TASK TO COMPLETE: This exercise asks for an exact copy of every entry below, with pictures omitted.

(Records drawn from a dataset)
- - -
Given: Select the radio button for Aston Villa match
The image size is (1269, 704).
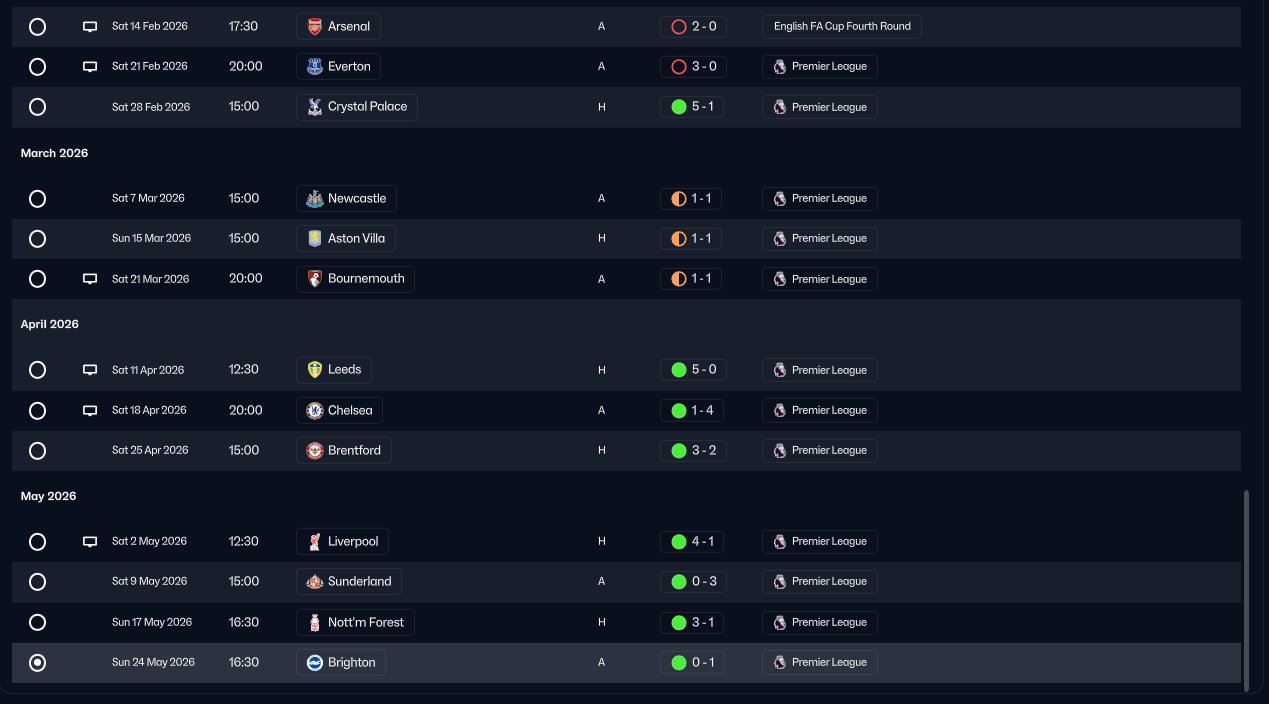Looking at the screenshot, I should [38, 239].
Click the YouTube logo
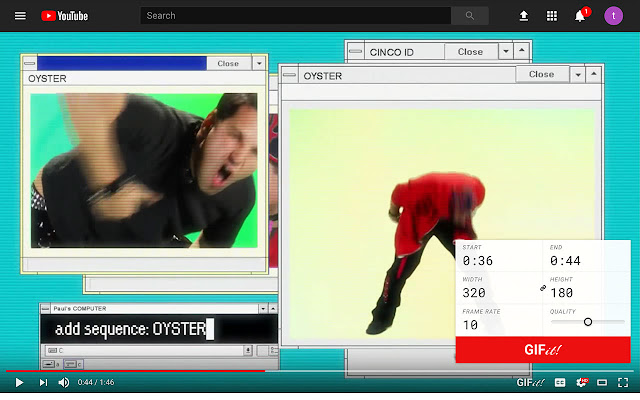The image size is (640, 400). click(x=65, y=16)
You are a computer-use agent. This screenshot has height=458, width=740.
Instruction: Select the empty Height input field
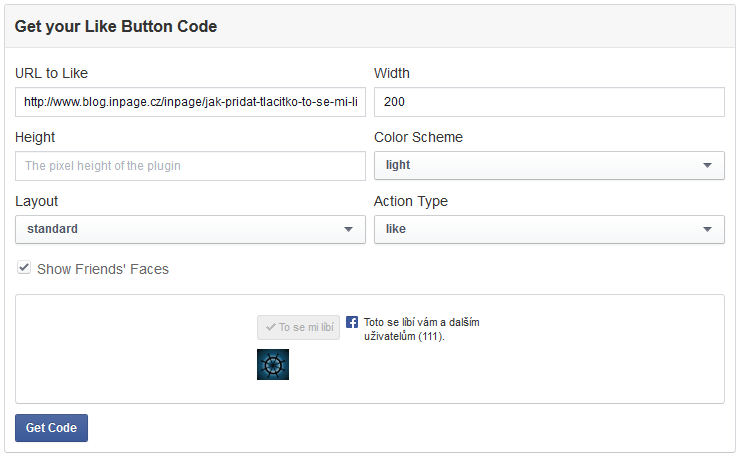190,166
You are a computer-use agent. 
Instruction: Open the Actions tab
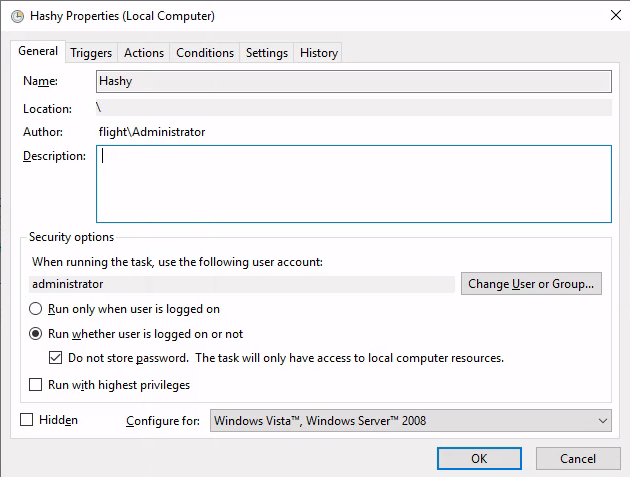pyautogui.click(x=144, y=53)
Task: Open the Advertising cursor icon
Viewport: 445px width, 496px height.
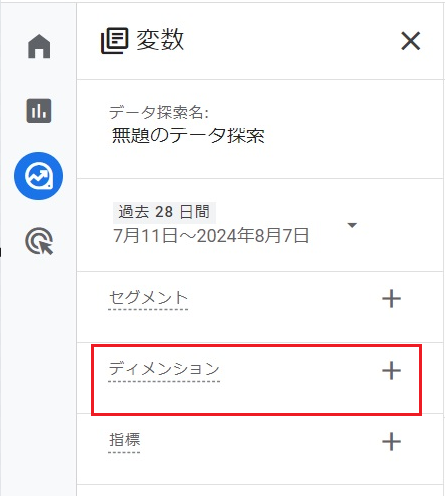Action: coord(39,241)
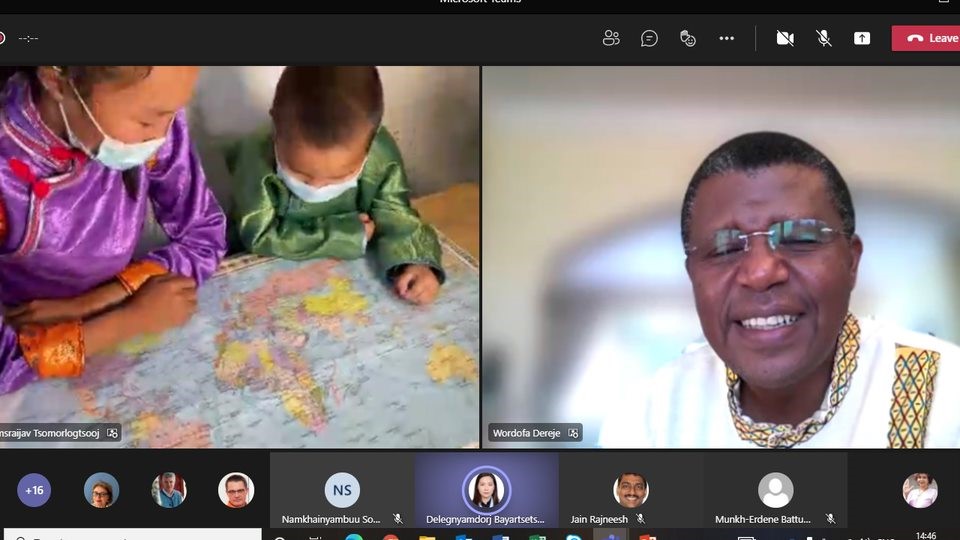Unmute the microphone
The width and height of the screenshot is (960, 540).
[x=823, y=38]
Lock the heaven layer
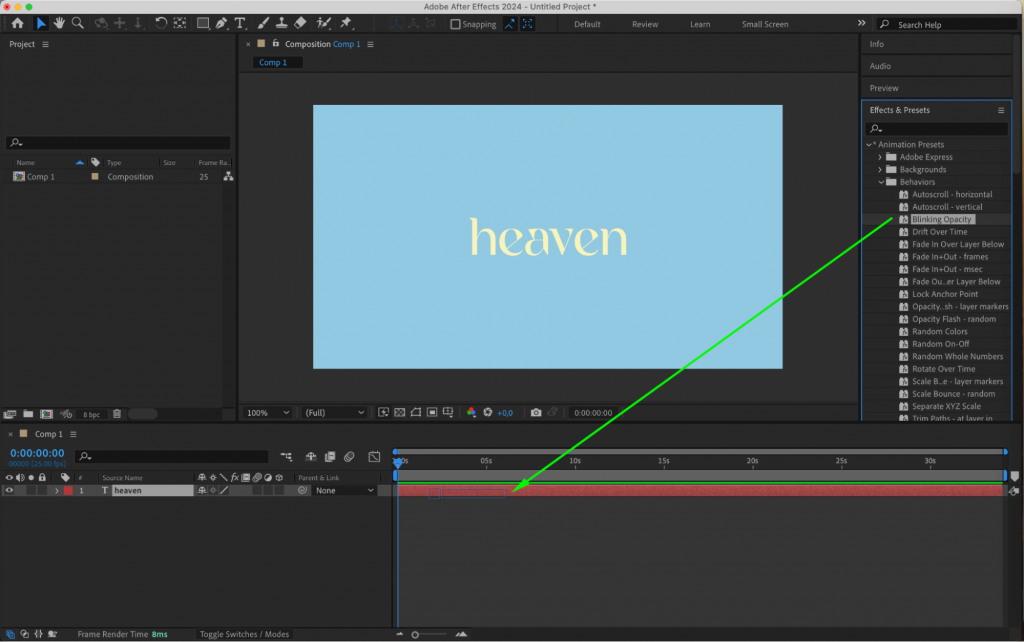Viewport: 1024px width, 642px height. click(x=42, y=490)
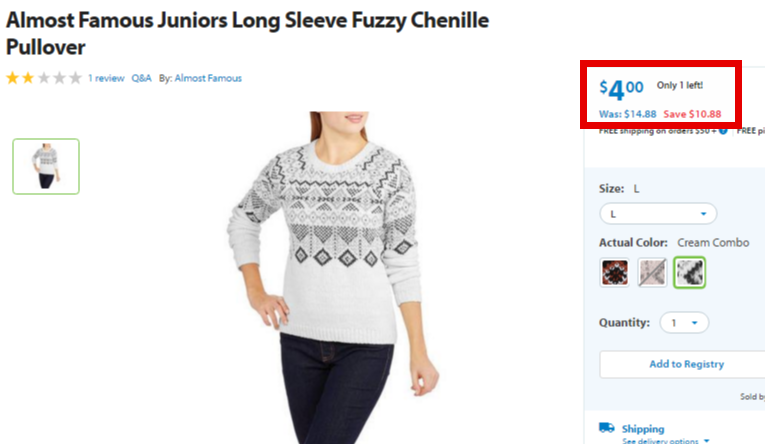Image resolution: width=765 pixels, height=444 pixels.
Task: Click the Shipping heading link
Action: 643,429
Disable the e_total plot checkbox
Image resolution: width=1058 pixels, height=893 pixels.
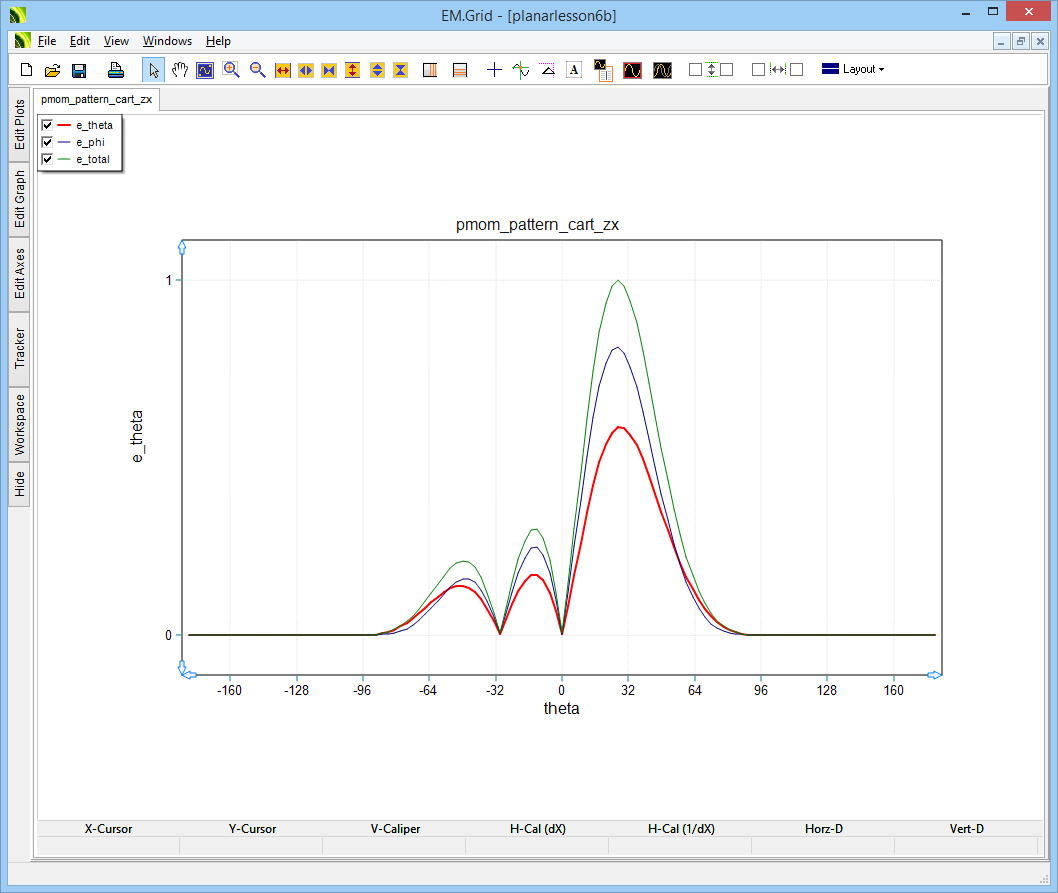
- - -
ANSWER TO THE EXERCISE:
Given: Select the radio button for Aston Villa match
The image size is (1269, 704).
Looking at the screenshot, I should [38, 239].
Click the YouTube logo
The image size is (640, 400). click(x=65, y=16)
You are a computer-use agent. This screenshot has height=458, width=740.
Instruction: Select the empty Height input field
190,166
You are a computer-use agent. 
Instruction: Open the Actions tab
pyautogui.click(x=144, y=53)
Task: Open the Advertising cursor icon
Viewport: 445px width, 496px height.
Action: coord(39,241)
Unmute the microphone
The width and height of the screenshot is (960, 540).
[x=823, y=38]
Lock the heaven layer
Viewport: 1024px width, 642px height. click(x=42, y=490)
Image resolution: width=765 pixels, height=444 pixels.
Task: Click the Shipping heading link
Action: 643,429
Disable the e_total plot checkbox
Image resolution: width=1058 pixels, height=893 pixels.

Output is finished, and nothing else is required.